## Extracted information:
*** Block opens ***
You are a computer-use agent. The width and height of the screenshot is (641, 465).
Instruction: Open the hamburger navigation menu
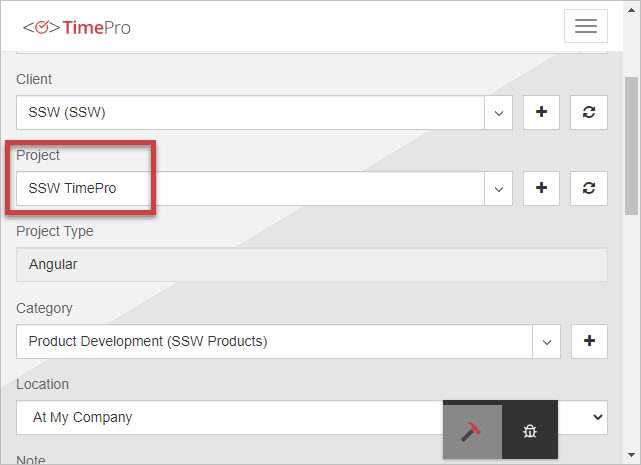(x=585, y=27)
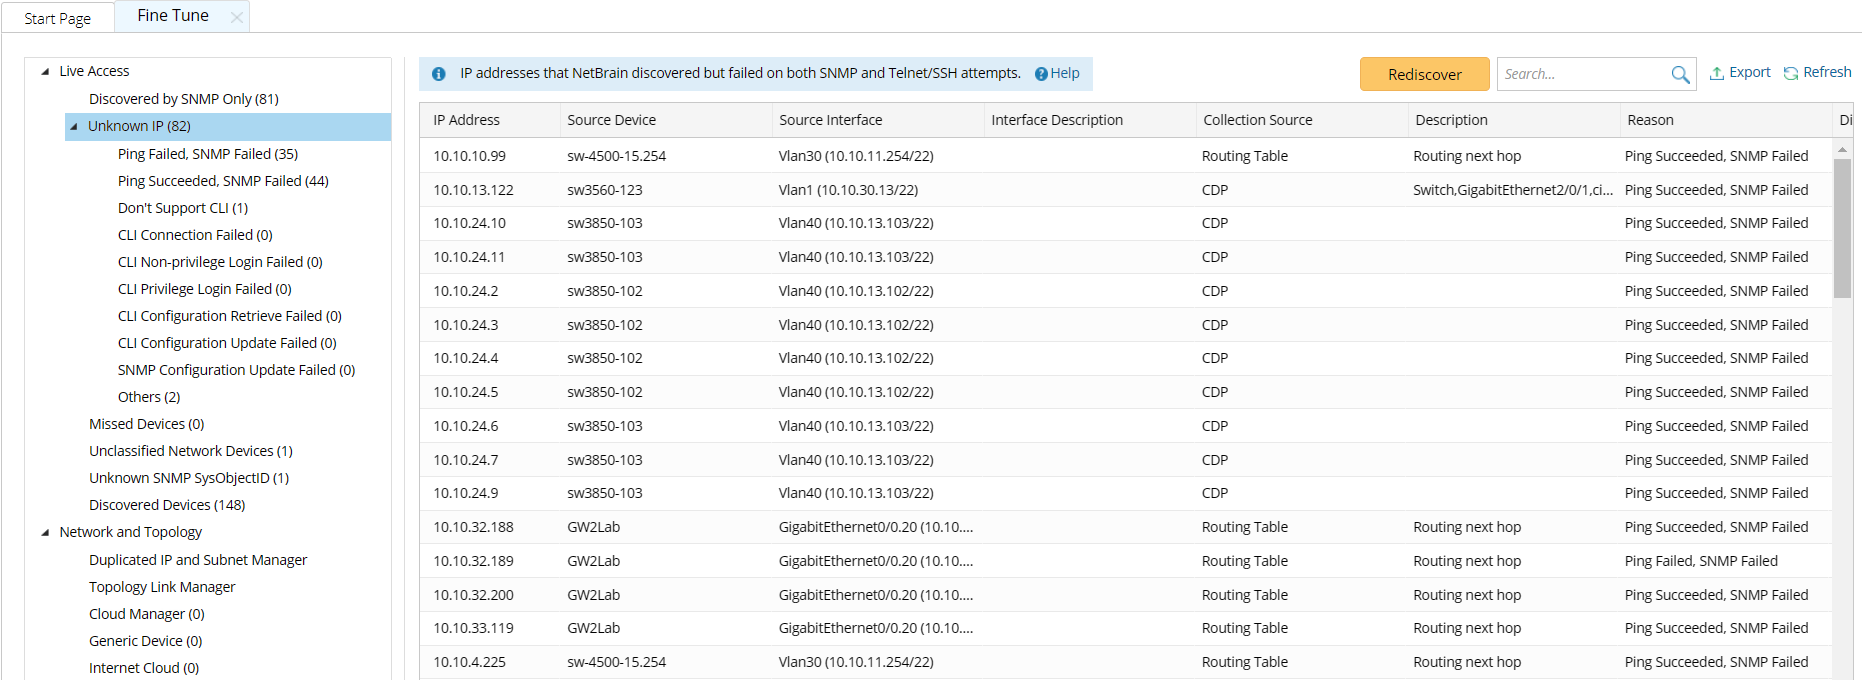Click the Export icon

pyautogui.click(x=1716, y=73)
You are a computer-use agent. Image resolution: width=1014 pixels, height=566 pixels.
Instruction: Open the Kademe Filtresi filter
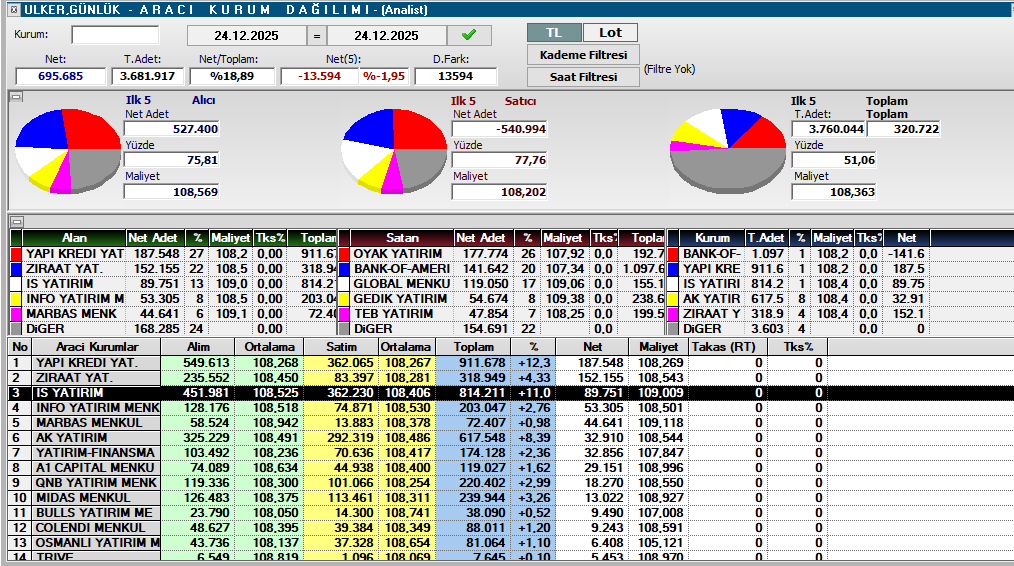(x=583, y=55)
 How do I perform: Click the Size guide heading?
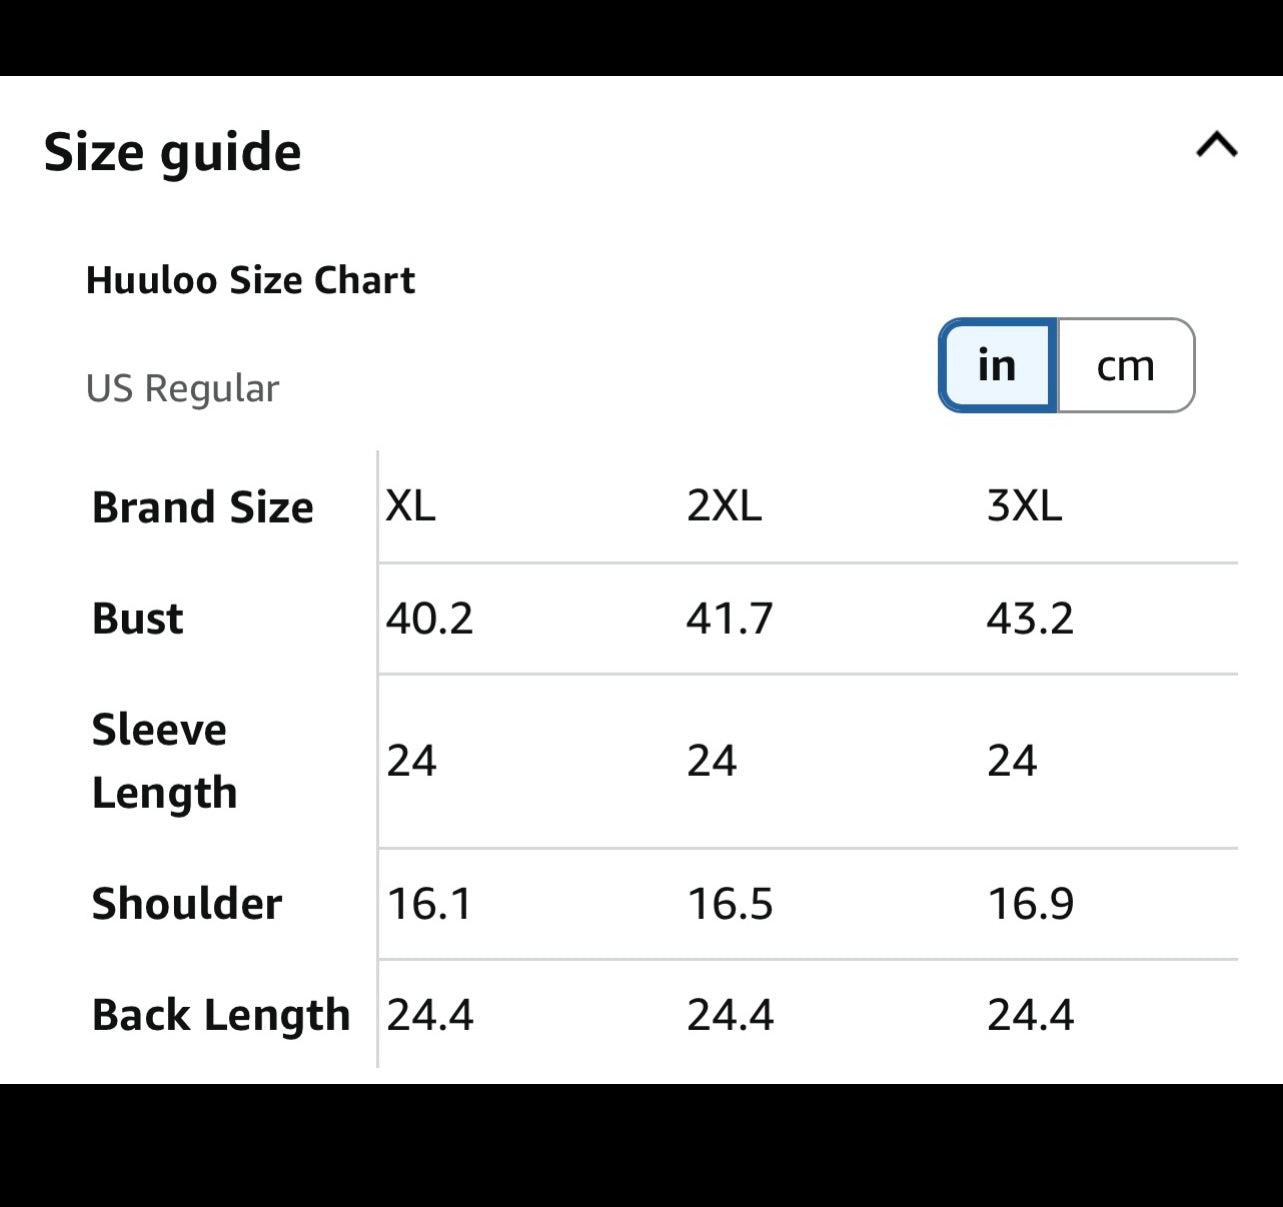[172, 153]
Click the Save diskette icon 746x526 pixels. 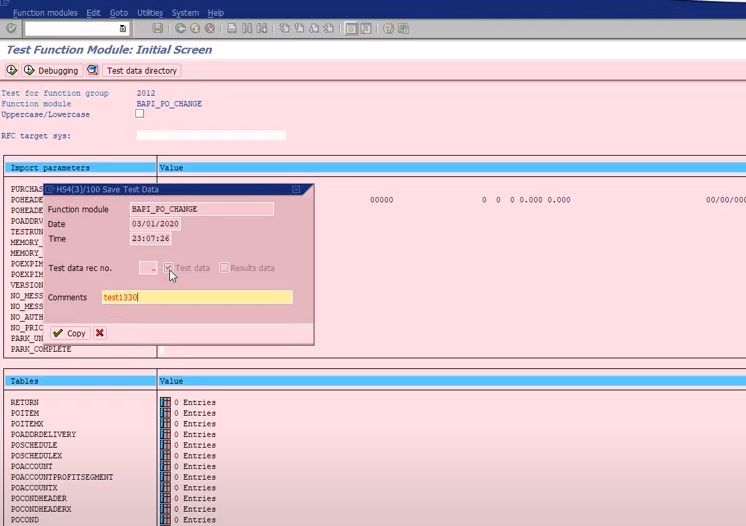click(x=158, y=29)
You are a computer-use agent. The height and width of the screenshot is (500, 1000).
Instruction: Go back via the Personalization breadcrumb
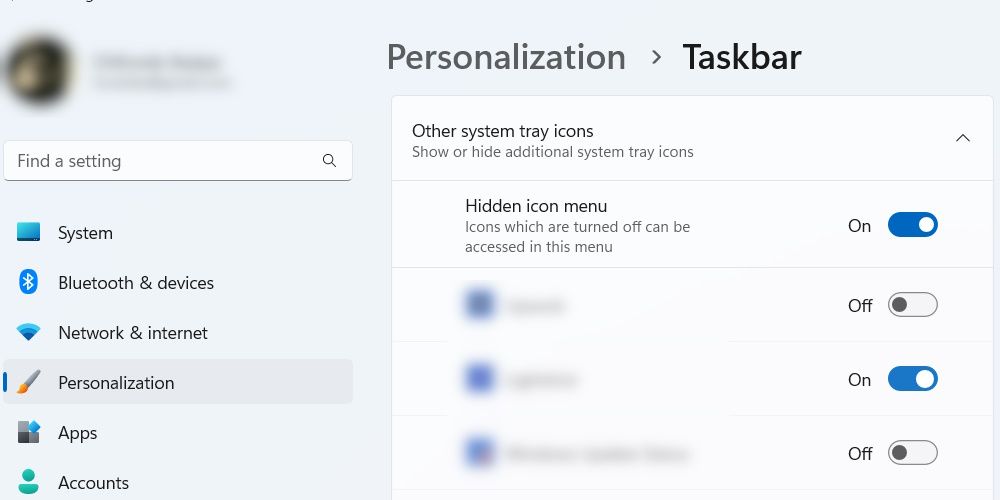pyautogui.click(x=506, y=57)
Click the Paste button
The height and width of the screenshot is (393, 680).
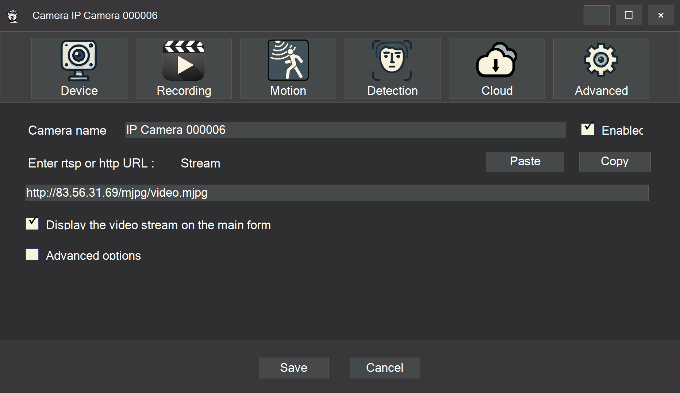pyautogui.click(x=525, y=161)
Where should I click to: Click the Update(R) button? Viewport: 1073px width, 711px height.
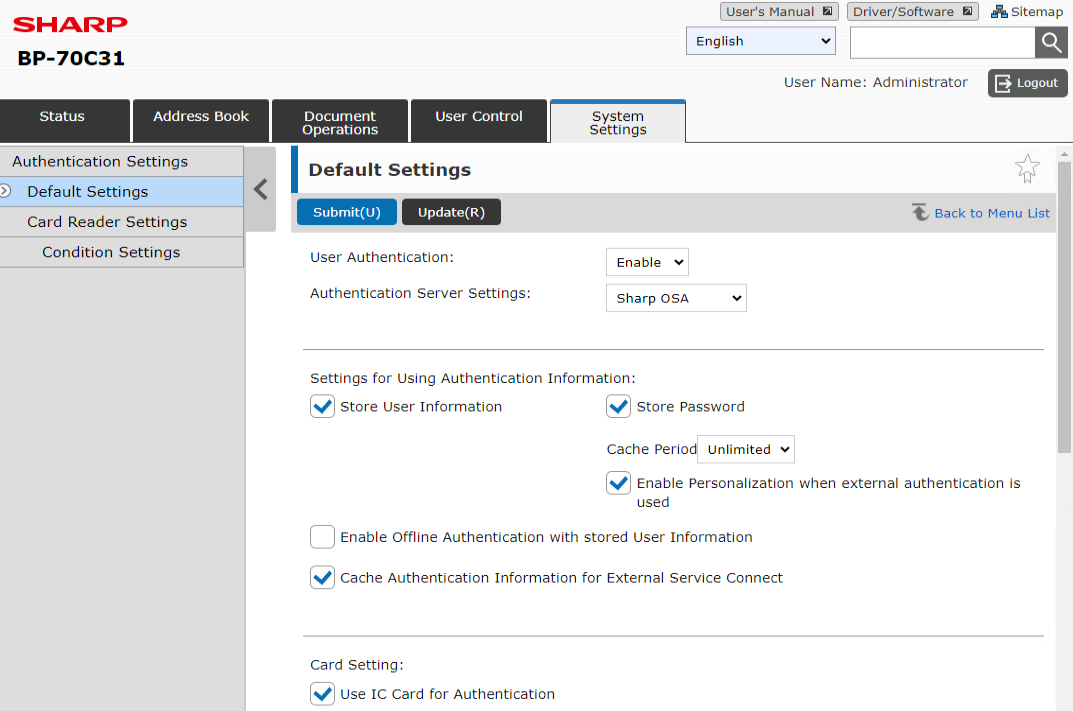pos(450,212)
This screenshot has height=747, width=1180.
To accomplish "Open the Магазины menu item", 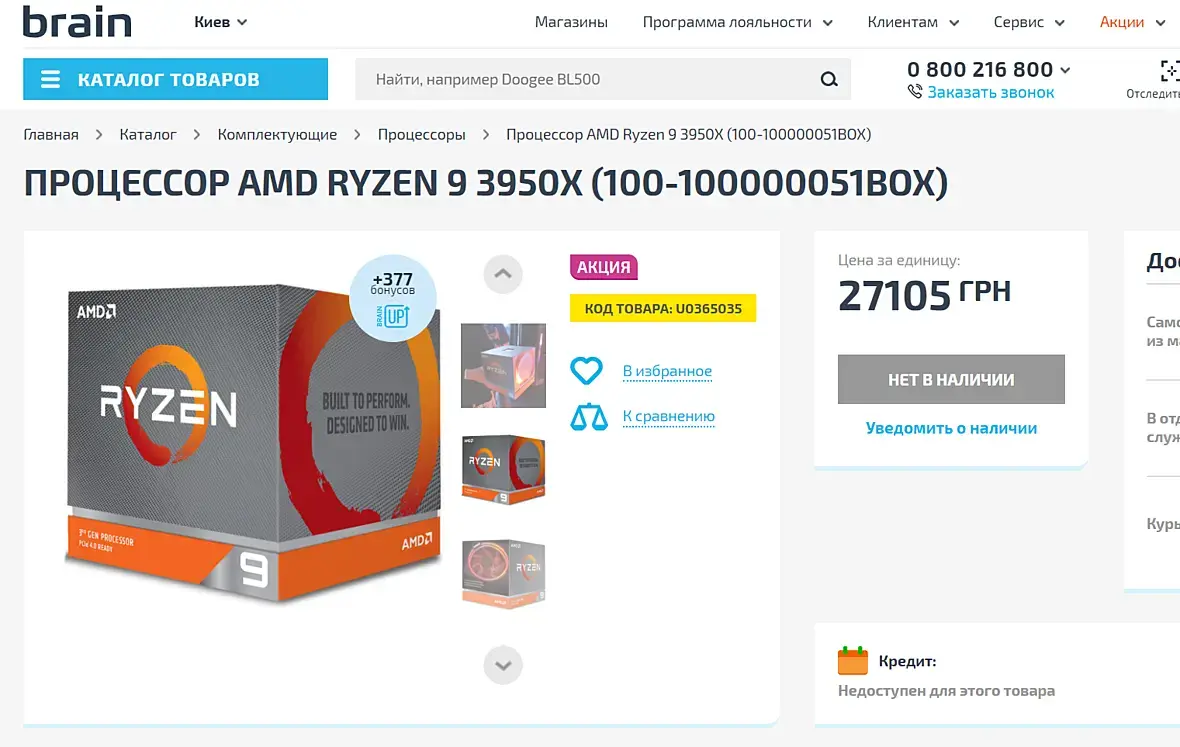I will [571, 22].

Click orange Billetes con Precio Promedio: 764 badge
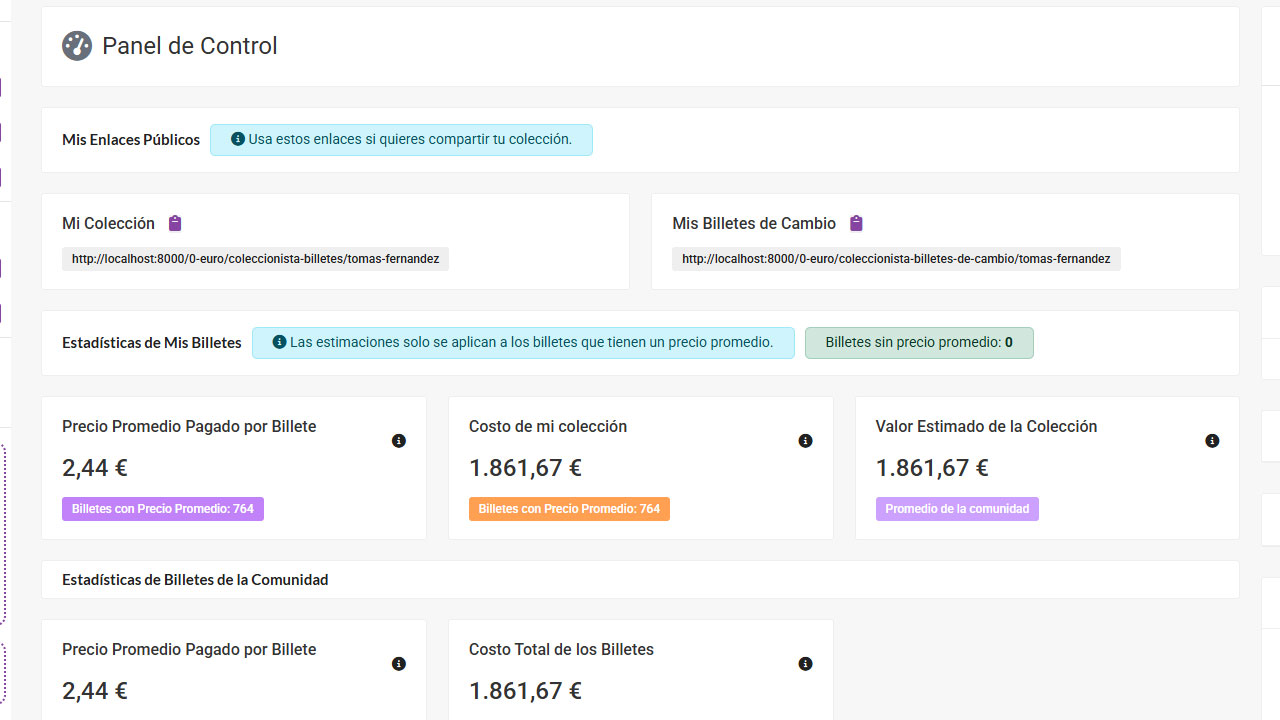569,509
*** Block closes ***
## Description of the task:
Search each line of the entries for the string "computer", then say how many lines have it. Reply with the number only.

## Solution to this exercise:
3